» Activity: Go through the entries, filter for the word "give", and copy every line that has it.

» Dataset entries:
§
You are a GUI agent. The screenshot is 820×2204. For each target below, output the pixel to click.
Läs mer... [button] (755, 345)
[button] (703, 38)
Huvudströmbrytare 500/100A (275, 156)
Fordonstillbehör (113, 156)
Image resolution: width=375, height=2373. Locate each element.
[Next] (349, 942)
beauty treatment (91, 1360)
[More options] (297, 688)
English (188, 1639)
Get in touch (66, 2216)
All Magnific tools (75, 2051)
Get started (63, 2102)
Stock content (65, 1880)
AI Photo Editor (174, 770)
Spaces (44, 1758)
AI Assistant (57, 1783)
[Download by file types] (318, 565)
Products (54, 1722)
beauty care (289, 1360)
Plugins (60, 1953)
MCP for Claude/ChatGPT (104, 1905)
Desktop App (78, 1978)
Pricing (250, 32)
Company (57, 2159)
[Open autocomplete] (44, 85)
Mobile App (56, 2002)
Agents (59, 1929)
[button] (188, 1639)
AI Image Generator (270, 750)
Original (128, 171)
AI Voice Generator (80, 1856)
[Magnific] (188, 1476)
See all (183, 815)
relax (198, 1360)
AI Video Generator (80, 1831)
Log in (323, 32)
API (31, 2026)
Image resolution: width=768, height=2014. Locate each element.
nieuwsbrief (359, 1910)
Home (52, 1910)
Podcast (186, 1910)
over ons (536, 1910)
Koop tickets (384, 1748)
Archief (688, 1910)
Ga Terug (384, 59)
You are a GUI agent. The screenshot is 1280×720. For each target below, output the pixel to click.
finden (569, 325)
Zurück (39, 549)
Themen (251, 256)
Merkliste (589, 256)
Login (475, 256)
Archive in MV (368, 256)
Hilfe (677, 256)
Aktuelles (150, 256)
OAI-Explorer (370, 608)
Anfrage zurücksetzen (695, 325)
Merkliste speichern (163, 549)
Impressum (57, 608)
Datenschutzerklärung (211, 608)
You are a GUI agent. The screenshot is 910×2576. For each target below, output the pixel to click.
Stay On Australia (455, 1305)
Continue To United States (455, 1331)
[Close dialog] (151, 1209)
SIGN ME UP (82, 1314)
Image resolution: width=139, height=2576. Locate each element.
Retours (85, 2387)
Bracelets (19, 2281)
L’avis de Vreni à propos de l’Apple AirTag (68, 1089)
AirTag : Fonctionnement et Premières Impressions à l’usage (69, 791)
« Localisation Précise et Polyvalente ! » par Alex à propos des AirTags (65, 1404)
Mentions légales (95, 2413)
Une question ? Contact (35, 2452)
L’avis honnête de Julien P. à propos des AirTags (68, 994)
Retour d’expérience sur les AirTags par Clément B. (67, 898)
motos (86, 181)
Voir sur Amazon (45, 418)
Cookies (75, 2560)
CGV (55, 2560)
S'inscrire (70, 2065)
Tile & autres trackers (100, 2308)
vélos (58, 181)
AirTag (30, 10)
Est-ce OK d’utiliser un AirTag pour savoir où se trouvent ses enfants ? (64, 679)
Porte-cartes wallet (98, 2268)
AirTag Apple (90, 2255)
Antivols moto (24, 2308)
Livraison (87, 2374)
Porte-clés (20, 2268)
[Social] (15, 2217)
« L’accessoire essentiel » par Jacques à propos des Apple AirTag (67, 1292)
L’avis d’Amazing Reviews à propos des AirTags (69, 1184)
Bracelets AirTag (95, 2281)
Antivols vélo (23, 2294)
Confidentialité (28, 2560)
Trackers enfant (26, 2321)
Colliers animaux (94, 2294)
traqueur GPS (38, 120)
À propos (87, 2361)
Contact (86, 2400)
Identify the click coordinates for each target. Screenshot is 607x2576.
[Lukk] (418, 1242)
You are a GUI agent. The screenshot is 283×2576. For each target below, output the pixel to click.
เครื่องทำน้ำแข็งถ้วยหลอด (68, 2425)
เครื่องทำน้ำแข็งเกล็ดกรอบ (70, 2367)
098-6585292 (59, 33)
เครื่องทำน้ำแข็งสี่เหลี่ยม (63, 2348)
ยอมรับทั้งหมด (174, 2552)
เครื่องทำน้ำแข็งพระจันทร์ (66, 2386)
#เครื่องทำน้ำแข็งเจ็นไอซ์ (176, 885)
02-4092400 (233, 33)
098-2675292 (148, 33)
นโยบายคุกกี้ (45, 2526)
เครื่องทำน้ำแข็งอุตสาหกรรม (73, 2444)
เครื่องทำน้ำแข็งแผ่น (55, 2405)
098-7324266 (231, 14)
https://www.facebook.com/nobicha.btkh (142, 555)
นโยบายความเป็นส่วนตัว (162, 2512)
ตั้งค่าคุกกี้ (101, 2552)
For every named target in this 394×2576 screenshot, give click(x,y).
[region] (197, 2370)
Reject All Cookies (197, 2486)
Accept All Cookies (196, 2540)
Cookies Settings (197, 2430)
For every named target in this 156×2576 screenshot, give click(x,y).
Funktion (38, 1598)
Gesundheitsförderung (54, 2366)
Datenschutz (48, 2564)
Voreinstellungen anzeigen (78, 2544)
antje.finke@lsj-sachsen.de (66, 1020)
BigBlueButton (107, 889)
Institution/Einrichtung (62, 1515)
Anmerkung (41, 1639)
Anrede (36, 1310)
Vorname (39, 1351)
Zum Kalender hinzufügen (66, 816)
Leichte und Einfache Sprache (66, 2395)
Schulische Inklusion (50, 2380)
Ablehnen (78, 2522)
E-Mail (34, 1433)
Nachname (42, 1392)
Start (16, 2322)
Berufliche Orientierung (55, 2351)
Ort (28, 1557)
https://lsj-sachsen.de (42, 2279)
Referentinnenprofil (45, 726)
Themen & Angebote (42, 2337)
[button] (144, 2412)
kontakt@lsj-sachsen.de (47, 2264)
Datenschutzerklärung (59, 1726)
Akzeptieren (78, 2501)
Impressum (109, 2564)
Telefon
§
» Output below:
For every named target in this 394×2576 screenshot, give click(x,y).
For every named target in this 156×2576 screenshot, give click(x,y).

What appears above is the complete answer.